• [Data shown]
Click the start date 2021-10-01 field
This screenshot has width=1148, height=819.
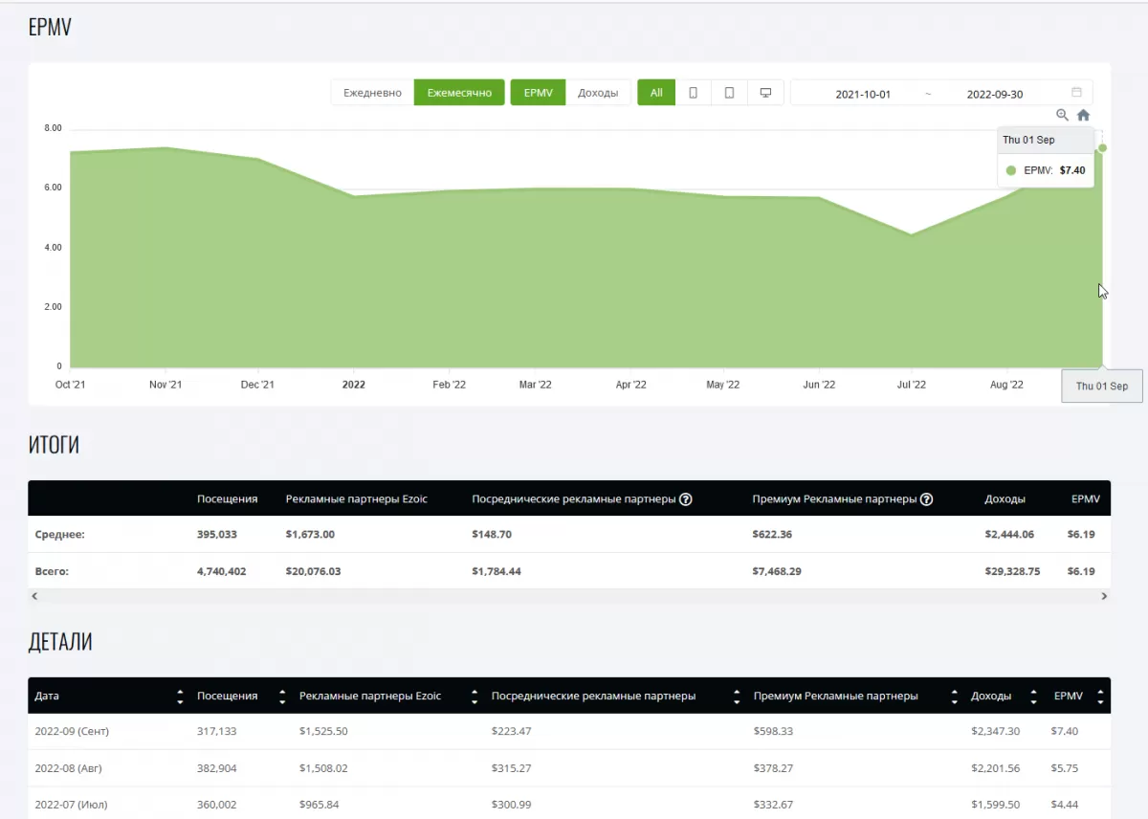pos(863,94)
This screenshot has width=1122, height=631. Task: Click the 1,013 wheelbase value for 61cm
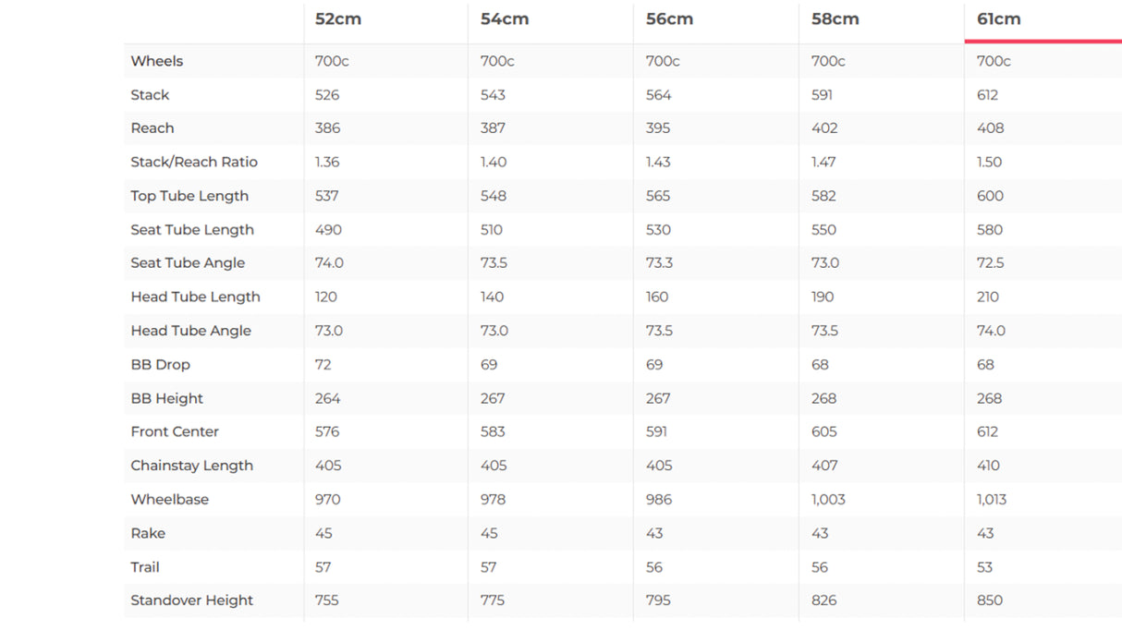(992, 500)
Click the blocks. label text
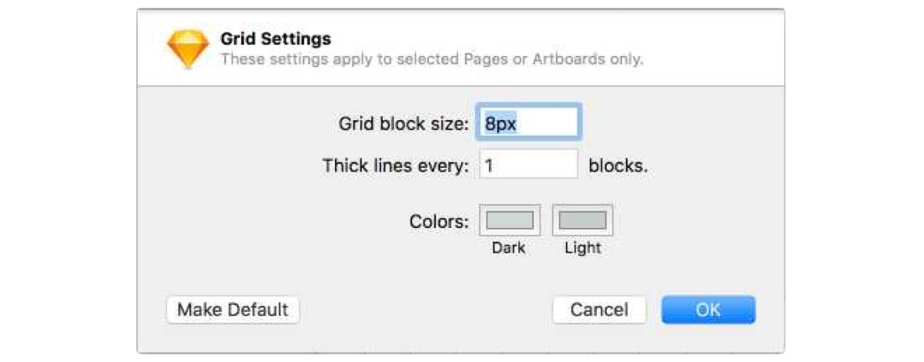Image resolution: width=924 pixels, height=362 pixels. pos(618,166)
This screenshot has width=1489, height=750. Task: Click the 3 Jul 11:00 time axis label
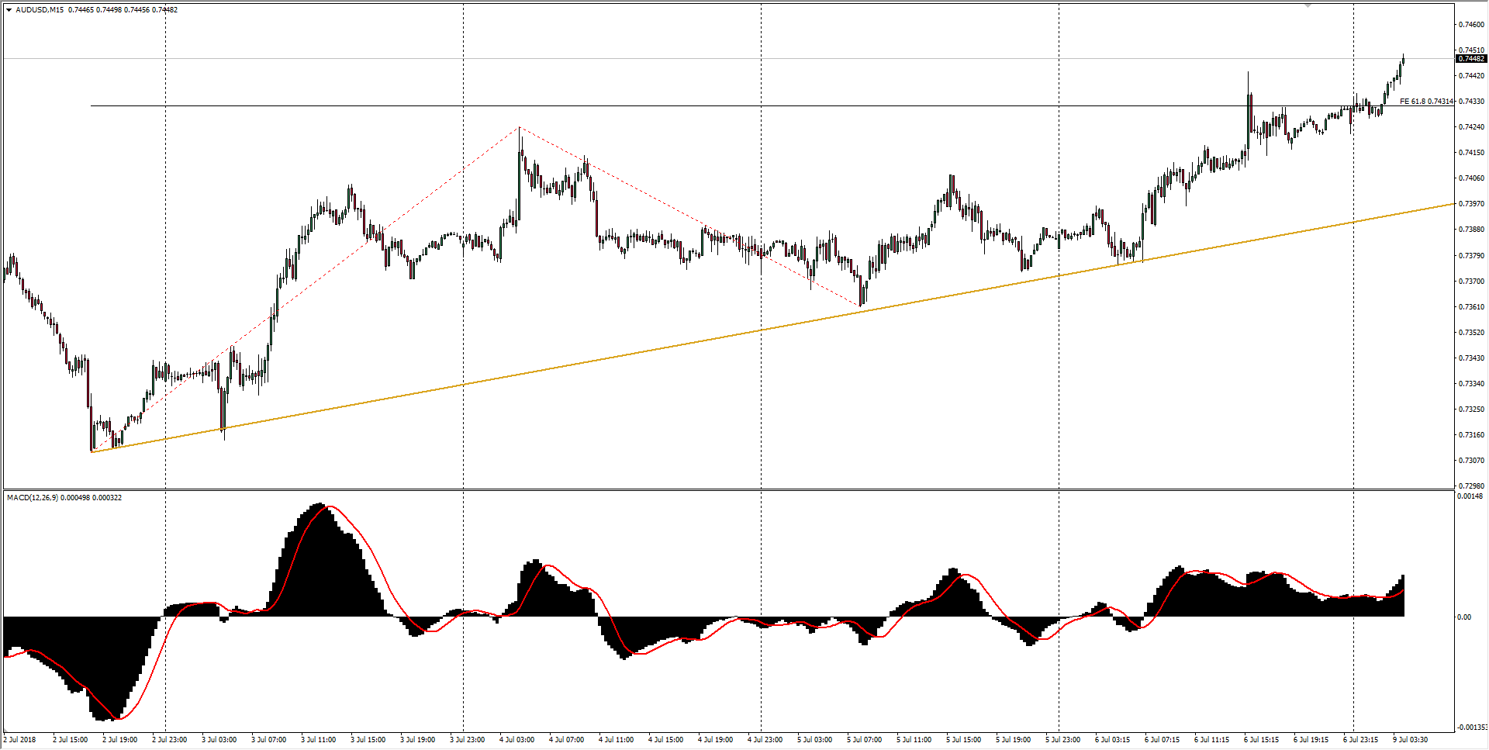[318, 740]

• [Task brief]
Your answer must be an exact transcription of every entry, minus the pictures.

• [Response to this task]
Click the start date 2021-10-01 field
This screenshot has width=1148, height=819.
pos(863,94)
This screenshot has width=1122, height=631. Task: Click the 1,013 wheelbase value for 61cm
(992, 500)
Click the blocks. label text
Image resolution: width=924 pixels, height=362 pixels. pos(618,166)
This screenshot has width=1489, height=750. Task: Click the 3 Jul 11:00 time axis label
[318, 740]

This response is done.